How many times have any of us been on a night dive and discover a diver with only 10 dives under his/her belt going on their first night dive? They've barely figured anything out and now they are adding darkness to the mix? That's so dangerous to me.
I see this sport being taken way too lightly by way too many involved in it.
The reason why I take this "sport" so lightly is because it's pretty safe, fewer deaths than bowling IIRC, and most people don't take bowling too seriously either. Yes, occasionally people drift off, occasionally people get bent/embolized, and I suppose a shark eats someone every now and then. But the fact remains that the vast majority of recreational dives are conducted incident-free, where the worse that happens to someone is a hydroid sting or a bloody nose from a clogged sinus.
My first post-certification dive was a night dive, in mediocre visibility and 55 degrees, off San Clemente Island, a dot about 50 miles off Southern California, where the nearest land to the west is Hawaii. I got separated from the group, had an uncontrolled ascent, and suffered through the nausea of alternobaric vertigo as I kicked my way back to the boat alone. But I saw my first ever moray eel, cool!
Since then, I've faced a lot of other dangerous situations underwater, stuff that the average Caribbean cruiseship diver will never experience. I somehow managed to survive them all without harm. If diving is so safe that it hasn't killed me yet, surely it's not worth it for the average Caribbean cruiseship to be overly concerned.

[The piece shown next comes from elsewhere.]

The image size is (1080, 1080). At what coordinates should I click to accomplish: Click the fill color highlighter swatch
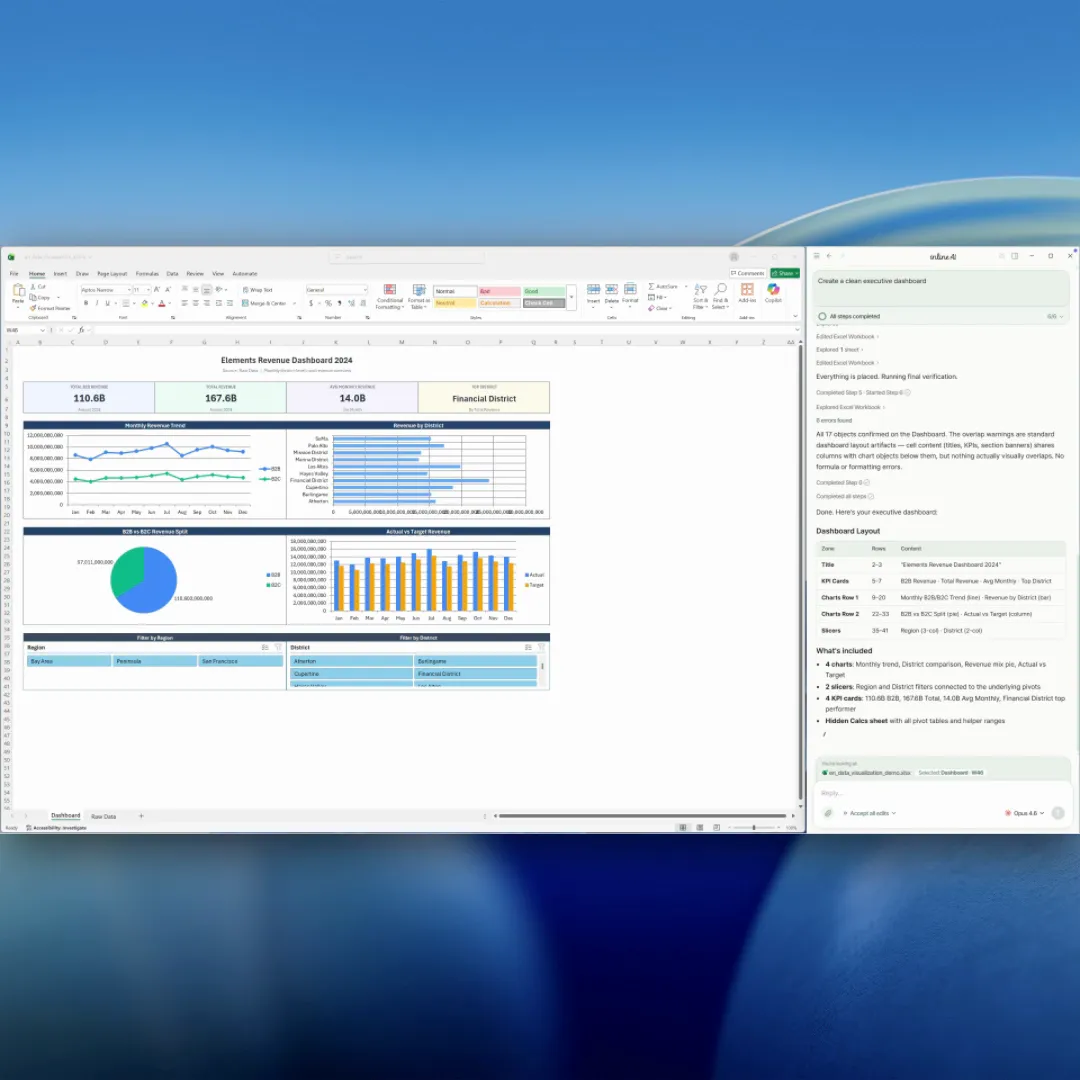(x=144, y=303)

But I'll agree that some "certified" divers really shouldn't be in the water without close supervision. Certification standards are probably too lax. Unfortunately, statistics don't bear out much causal relationship between low standards and diver injuries/death, so the standards don't change (or get even lower). Until divers start dropping off like flies, you'll see the same barely certified divers doing the same [potentially dangerous] Cozumel dives and probably having a great time.
When I got a bit unnerved during the one down current I experienced in Cozumel, my friend had a sister who had just finished her cert dives. He got separated from her when the crazy currents hit and hence became even more unnerved than me, thinking he had lost her forever. To his surprise, when he later found her back on the boat, she had loved the dive and didn't even notice the downcurrent. Go figure.
Whether it's the duty or just the moral obligation of a DM to keep his group safe, I'm not certain. It depends on each party's expectations (is the diver expecting a critter spotter or a hand-holder), the level of expertise of both (for instance, I've had DMs with far less experience and training than me guide me on dives), written documents, and agency guidelines. However, it is in the financial interest of every dive professional to keep divers safe for the selfish reason that, if divers get injured or killed, standards might get tougher, there might be scrutiny from government, and undoubtedly public interest will wane and pro divers will lose their jobs. Any DM in Cozumel who loses a diver should be shunned, booted off the island as an incentive for the rest to keep their divers safe and their pockets full.